Twenty years ago, I worked at an agency focused almost exclusively on magazine PR for titles including MAXIM, Stuff, Blender, The Sporting News, and others. At that time, glossy magazines had monthly readerships of three-to-four million and were just kicking off their digital presences.

Then what happened? The testosterone-fueled glossies quickly went by the wayside. Online became everything for sports and news. Titles that launched with much fanfare went out of business within a few years. Remember Tina Brown’s Talk magazine?

Panic ensued amongst media insiders, PR people and brands alike. But many magazines still live on to this day. They haven’t removed the magazine rack from your local supermarket or airport, and you can still find a newsstand on many corners in NYC.

Tech Media Disruption

Today, media industry layoffs are running parallel to startup and tech company layoffs.

One reason: private equity takeovers of media companies leaving people with no experience running the day-to-day and only focusing on the bottom line rather than a good product.

Then there’s the product. So many outlets chase the world’s leading brands and the same stories. What about all the small-and-mid-sized companies doing meaningful work?

And, of course, there’s monetization—banner ads, pre-roll ads, in-text ads, subscriptions, PPV, exclusive content, memberships and so on. There’s a reason no one has solved the monetization problem in the media. It’s because there is no one magical solution.

Yet all hope is not lost. A good portion of these layoffs are happening in the “tech” media world, which is a bubble living within a bubble. Also, some media sectors are thriving, such as local and trade/vertical media.

Yes, the mainstream media have a lot of work to do. They need to determine how much they want to cover hard news vs. just politics, find the right business model, identify the consumers that still need to be served, refine their voice and more.

It’s About Focus

Here's what you and I—the rank-and-file PR folks who our clients task to get coverage in TechCrunch—should do in the meantime.

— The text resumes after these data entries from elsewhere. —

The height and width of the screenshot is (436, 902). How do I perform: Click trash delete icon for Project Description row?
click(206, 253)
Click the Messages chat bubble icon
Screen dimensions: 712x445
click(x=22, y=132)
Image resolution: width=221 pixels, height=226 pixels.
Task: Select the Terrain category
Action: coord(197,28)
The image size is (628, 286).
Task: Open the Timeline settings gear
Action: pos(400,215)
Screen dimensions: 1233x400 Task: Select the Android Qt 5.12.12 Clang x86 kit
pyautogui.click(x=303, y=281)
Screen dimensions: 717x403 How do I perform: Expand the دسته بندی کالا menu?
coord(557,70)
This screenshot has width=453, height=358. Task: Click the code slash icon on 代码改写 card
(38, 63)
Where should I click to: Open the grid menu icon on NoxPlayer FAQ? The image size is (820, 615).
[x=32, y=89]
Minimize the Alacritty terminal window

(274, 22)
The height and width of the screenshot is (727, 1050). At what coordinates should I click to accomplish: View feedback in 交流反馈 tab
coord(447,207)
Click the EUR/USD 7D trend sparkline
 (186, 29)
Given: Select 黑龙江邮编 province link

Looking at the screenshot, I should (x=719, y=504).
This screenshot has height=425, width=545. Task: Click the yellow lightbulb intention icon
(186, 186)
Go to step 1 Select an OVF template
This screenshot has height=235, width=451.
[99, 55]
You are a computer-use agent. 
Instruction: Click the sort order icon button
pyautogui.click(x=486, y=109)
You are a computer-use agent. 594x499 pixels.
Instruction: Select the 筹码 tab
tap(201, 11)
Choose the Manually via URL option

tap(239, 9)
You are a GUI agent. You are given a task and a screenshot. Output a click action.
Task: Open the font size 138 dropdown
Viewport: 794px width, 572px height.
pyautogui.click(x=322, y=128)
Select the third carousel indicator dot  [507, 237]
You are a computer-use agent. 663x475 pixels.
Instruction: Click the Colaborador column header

  • Focus on your client’s (or brand’s) narrative and value proposition. Press releases on new hires or product features are nice and keep you on a reporter’s radar. But with fewer reporters, you need to emphasize “value” and your “why” even more. What is the value of my client’s product or service to the audience? Why should readers purchase your clients’ products?
  • Focus on outlets that will help drive the business forward. Sure, tech media has been affected, but trade and vertical media are thriving. These publications, while they might not have millions of readers, reach your clients’ target audiences. They reach buyers!
  • Focus on delivering value in other places. Media relations is the bread and butter of PR, but it’s not everything. Help your client prioritize owned content and identify customer advocates to tell your story.
  • Focus on being intentional. Create every plan, strategy, pitch and touchpoint with a purpose.

By remaining focused on these core elements of public relations amidst all this change and uncertainty, you will be more likely to help your clients achieve their objectives and reach your own professional goals.

David Barkoe is co-founder and CEO of Carve Communications.